There are many industries in countries all over the world that have production charts which correlate almost perfectly with the inverse of US credit spreads. This seems more consistent a collapse demand caused initially by a scramble to conserve cash (and resulting spike in the cost of capital) and compounded by a dramatic weakening in the outlook for sales over the next two years (the realization that the policy response would not be powerful enough to prevent such a decline). The rebound in these industries has been consistent with a decline in the cost of capital and an improved outlook for sales. There was never any ‘need’ for Korean electronics production to collapse.
I think the only substantial ‘recalculation’ was a shift of resources out of residential construction in the US. But that had already been underway for 30 months prior to September of 2008.
Noah Yetter
Apr 1 2010 at 8:13pm
Scott, you are totally wrong, and I’ll show you why. Take the $800 Dell computer and add a $1 Avocado to it. Now what do you have? Eight hundred and one dollars worth of making stuff up. You cannot add dissimilar things together and get wisdom. Yes the dollars can be added together but dollars do not matter. Money is a claim on real resources and those are what matter.
Your argument against “real” GDP statistics is certainly correct, but the flaw is not in the “realness” it is in the GDP. GDP is not a thing. It is emergent. You cannot measure it. There is no such thing as a shock to it. Policy cannot control it.
Noah Yetter
Apr 1 2010 at 8:44pm
Now imagine that the Fed didn’t keep M steady when this massive desire to hoard cash happened. Imagine instead that the Fed injected new money into the economy, in an amount that precisely offset the reduction in V, keeping MV stable, and thus keeping AD (or NGDP) stable.

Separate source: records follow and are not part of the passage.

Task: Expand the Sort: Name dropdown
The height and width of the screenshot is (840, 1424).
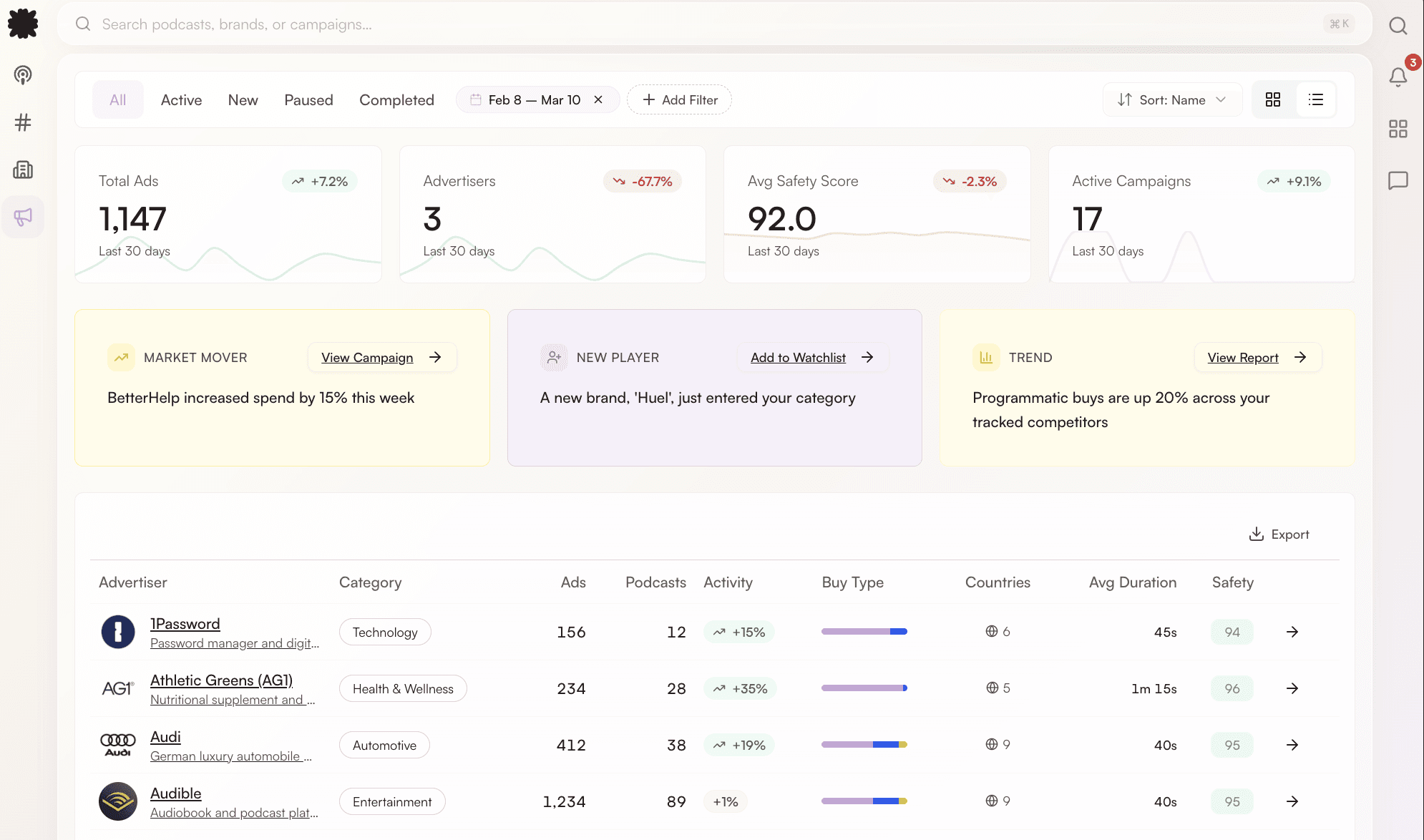Action: (x=1172, y=99)
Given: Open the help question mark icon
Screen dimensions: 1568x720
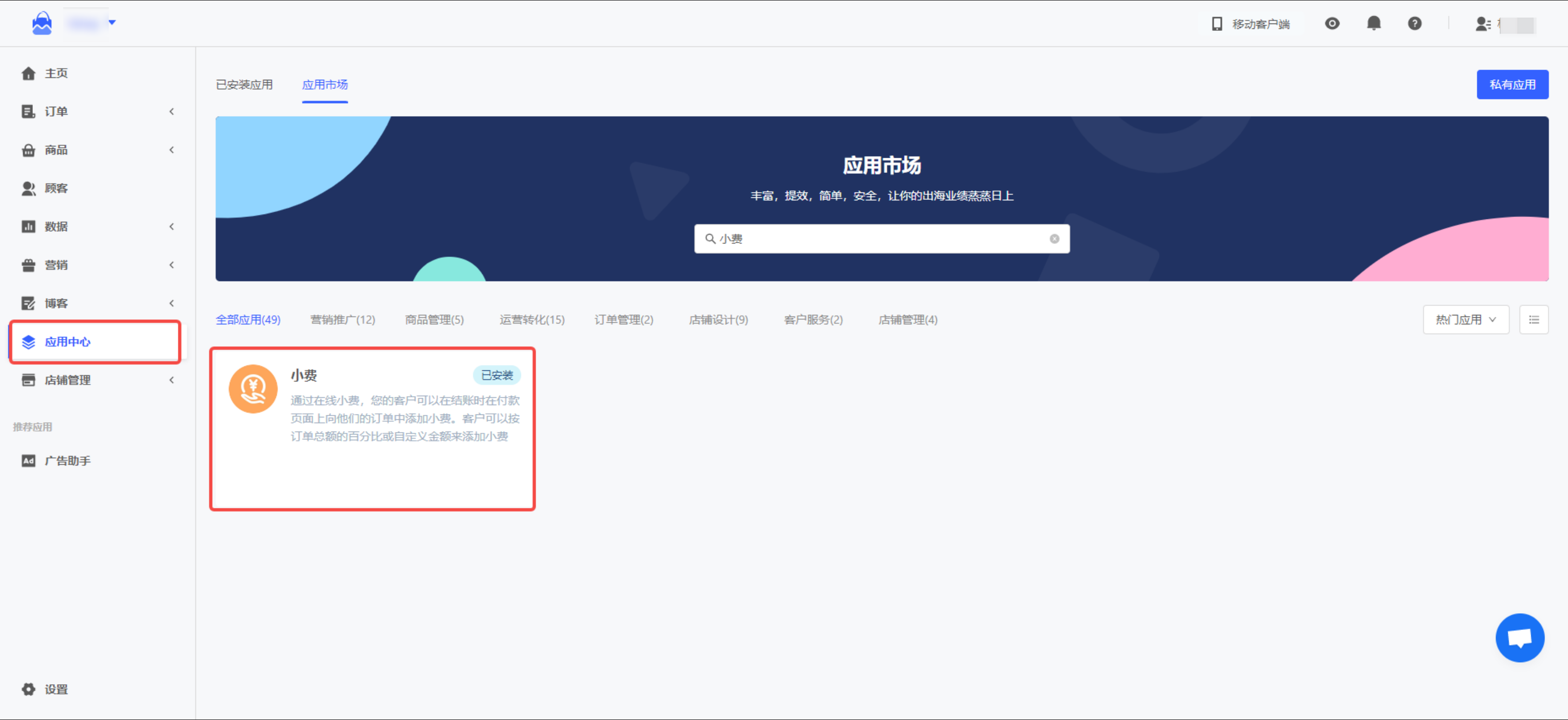Looking at the screenshot, I should pyautogui.click(x=1414, y=23).
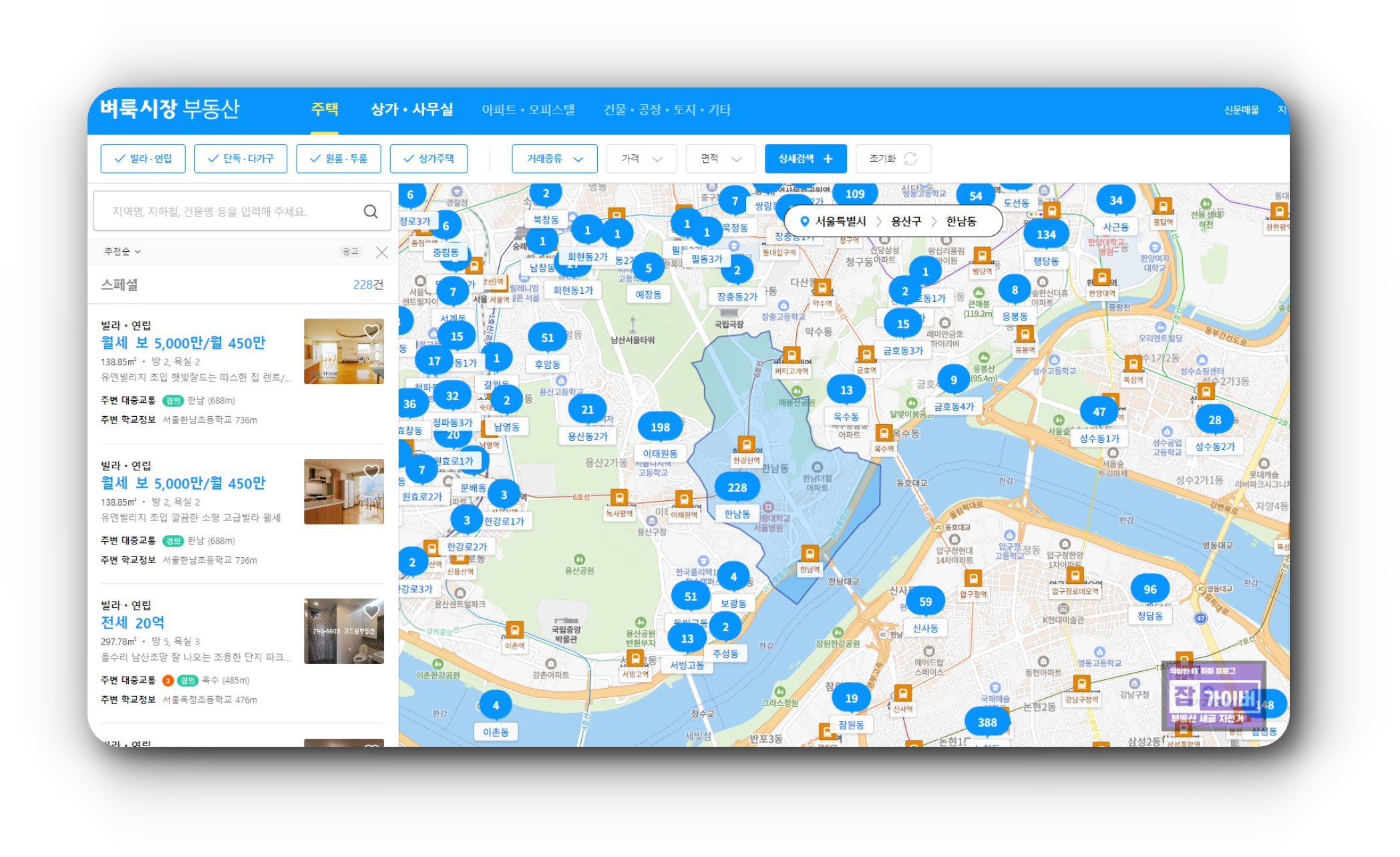
Task: Click the 228 cluster marker in 한남동
Action: 737,488
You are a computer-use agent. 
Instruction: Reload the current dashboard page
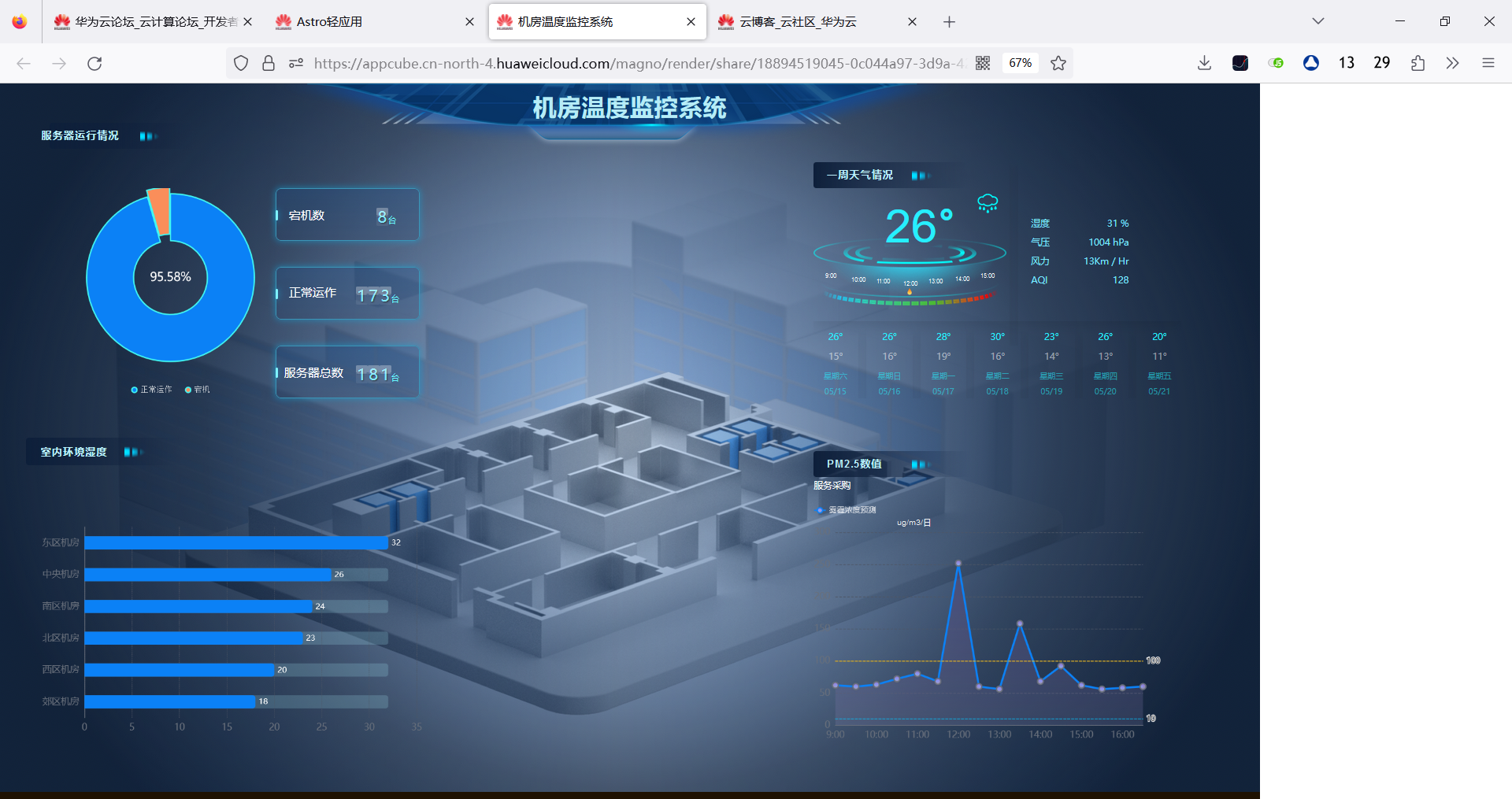pyautogui.click(x=94, y=63)
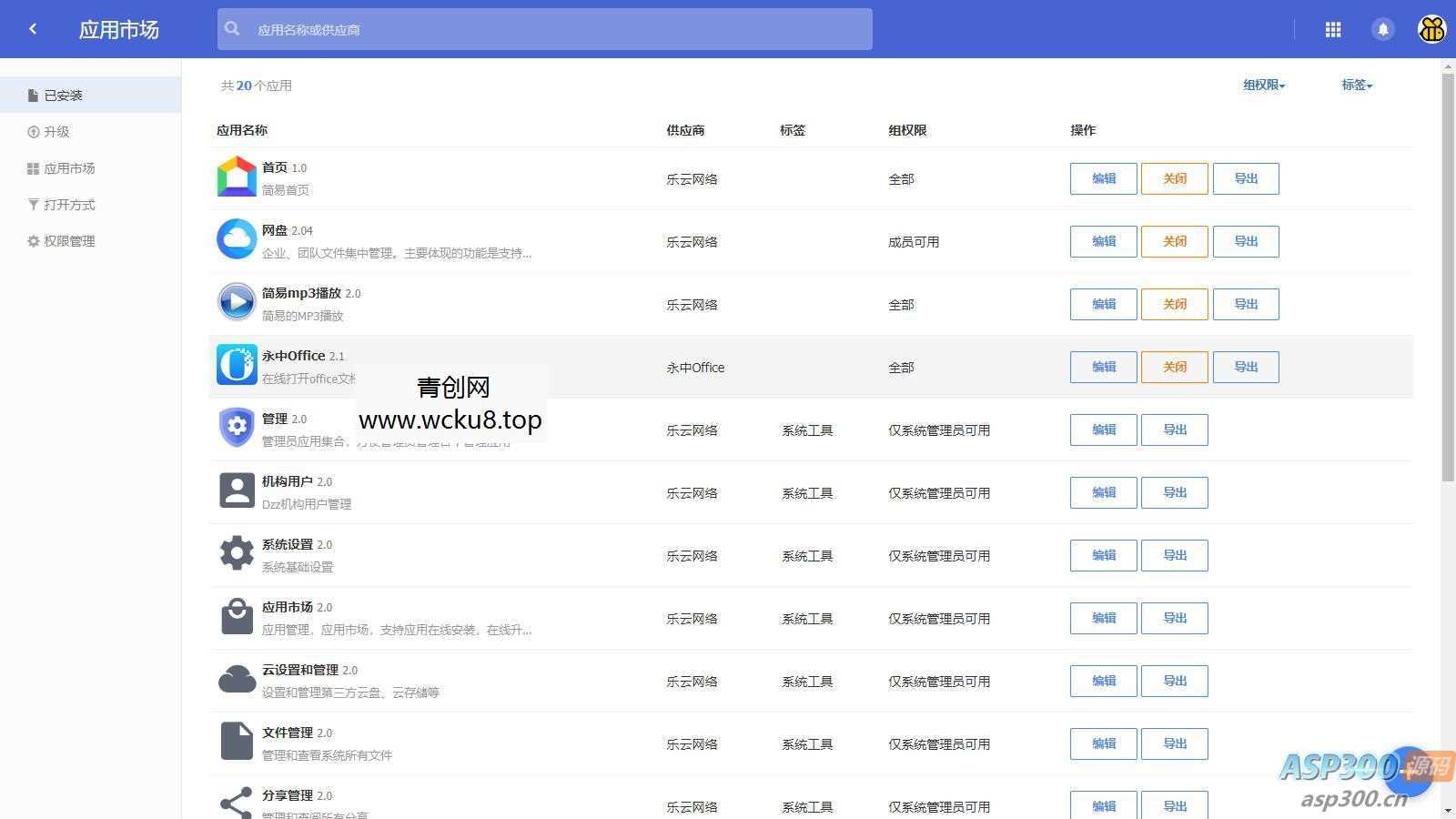
Task: Switch to the 升级 sidebar section
Action: 56,131
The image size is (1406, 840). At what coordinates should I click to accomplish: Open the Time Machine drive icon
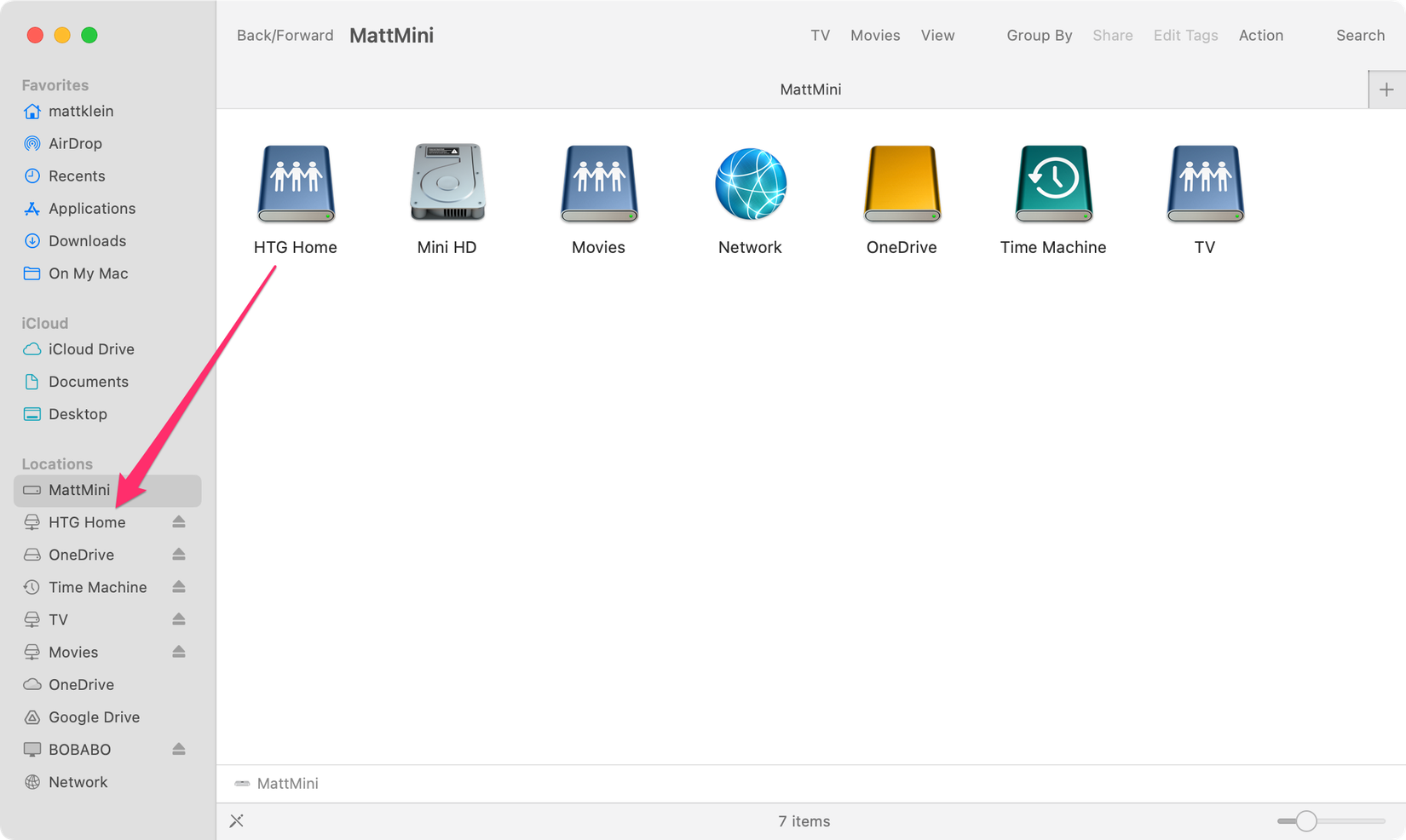[x=1052, y=183]
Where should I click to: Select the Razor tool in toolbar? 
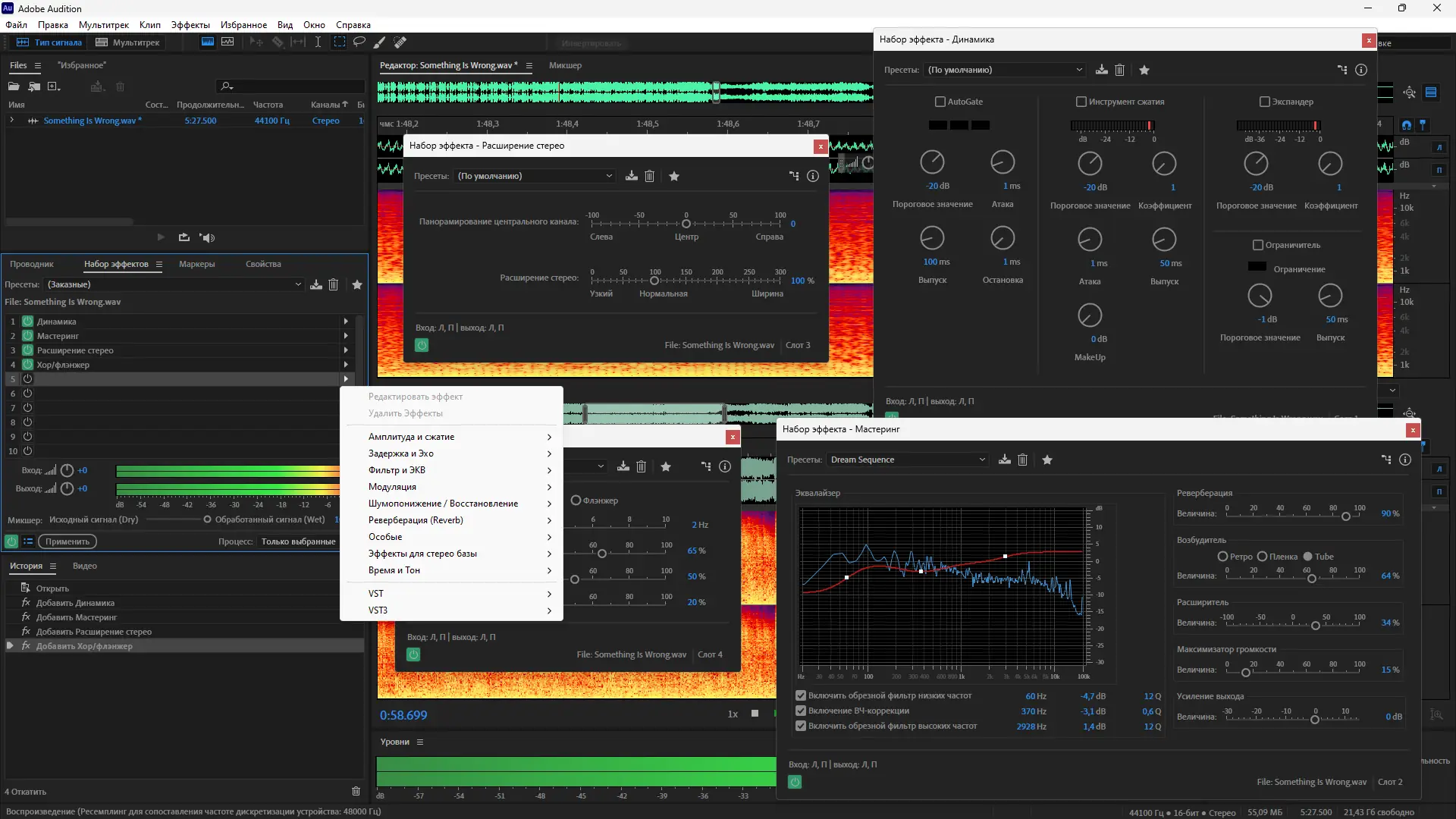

Dear god man, listen to yourself. This is the kind of sloppy thinking that results from over-reliance on aggregates and a failure to think about what they represent.
First let’s make the ultra-heroic assumptions that 1) we know what V is (and was), and 2) we know what M is, so that we know how much additional M we need to keep MV stable. Given that, HOW would the Fed increase M? What policy lever do they pull to do that? Which actual people do which actual things to make that happen? Not statistics, actual observable events that occur in the actual observable universe. We all know that what the Fed actually does is conduct open market operations. But that doesn’t just “increase M” what it does is increase the M that’s held by banks. Do you really and honestly think that if the Fed figured past and current V, figured current M, solved, and sent a huge pile of fresh Benjamins to Goldman Sachs that it would stop or reverse a recession?
We joke about money-dropping helicopters because we all know the concept doesn’t work. There is no way in the real world to just increase M. The new money has to have an entry point. It has to be lent or spent by actual people on actual goods in a process that’s not too politically objectionable. And that takes time, and causes distortions.
And that’s all disregarding the utter silliness that is “everyone suddenly wants to hold more cash” story. Someone who loses their job is not suffering a bout of animal spirits restraining their spending, they are suffering a shock to income. The tech bubble and the housing bubble didn’t pop because people suddenly and randomly stopped spending, they popped because investments in things no one wanted to buy finally became unprofitable, resulting in income shocks as malinvestments were realized and liquidated.
When comparing “AD shock” and “Malinvestment/Recalculation” explanations of cycles, the latter have the advantage of being TRUE. All you have to do is put down the statistics and look out a window.